3.5.04

dog flies the friendly skies

Our poor Marley will have to brave the skies as he makes his way across the US in the cargo hold of a commercial flight. In pitch black, in the belly of an iron beast, the poor dog will probably undergo his utmost moment of terror, or, he'll sleep it off and wake up all refreshed and ready to go to his new appartment on a city street. I'd go with terror and a lot of whimpering. He loathes the crate and to be in one for about 8-9 hours would bring on claustrophobia and be both terrifying and completely disorienting. The poor thing. If only they would let him sit next to me - after all, I am paying over full fare! Besides if he could talk, he'd talk the ear off the one guy that talks everybody's ear off on these long unbearable flights.

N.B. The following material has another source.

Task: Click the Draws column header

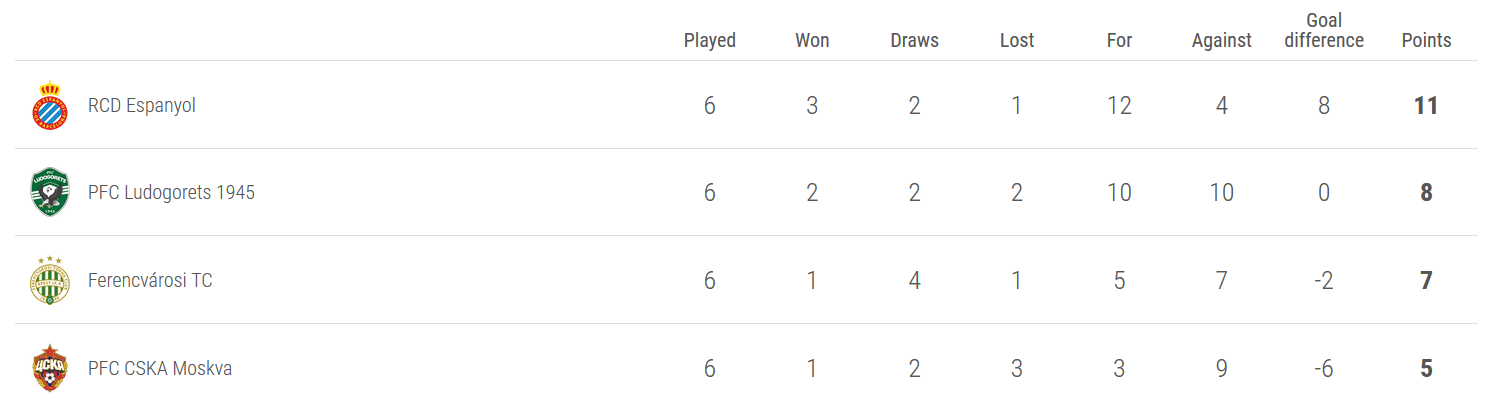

It seems funny the way that "live animals" are often referred to in the rules and regulations language of each airline. They are either shipped as "cargo" without the need to be accompanied, or as "check-in luggage", travelling with you thus diminshing your alloted two bags to a bag and the pet. There are regulations for specific dog breeds such as pugs and bull dogs who have more difficulty with breathing, especially in unusual circumstances, and a completely different set of regulations for "cold blooded live animals" as opposed to the "warm blooded ones". It seems funny to me, and let me explain this, because Marley is really one of our kids. He's not merely a pet nor a piece of luggage or cargo to us, he is a living breathing being that has an over-friendly personality with an exceeding need to be loved. On the otherhand, he doesn't take shit from any other "complete" dogs (dogs with balls, OK?) when they try to bully him to submission in the dog park. He can take care of himself, and pretty much defends his territory when other dogs think it funny to try and hump him. One lady with an overly aggressive idiotic dog who thinks bullying Marley a funny thing to do, dubbed him "The Mean Golden" - as if goldens could ever be mean! Although, I wouldn't be sorry if he ripped her dog's ear off... Usually, he just minds his own business and does his thing (sniff, pee, sniff pee, try to hump female dogs, sniff, pee, drink some water, pee some more), and in general is just happy to play with you and please you as much as possible. He has never been a barker and has never ever been ill tempered no matter how you scold him. He will cower with fear/shame, and then try to make it up to you. He's the best dog we've ever had and loves us back unconditionally with nary a word of back-talk or tantrum in sight. He aims to please and all he asks is to be loved in return. So, it should only be that I am a little apprehensive of subjecting him to fly the "friendly" pitch black skies.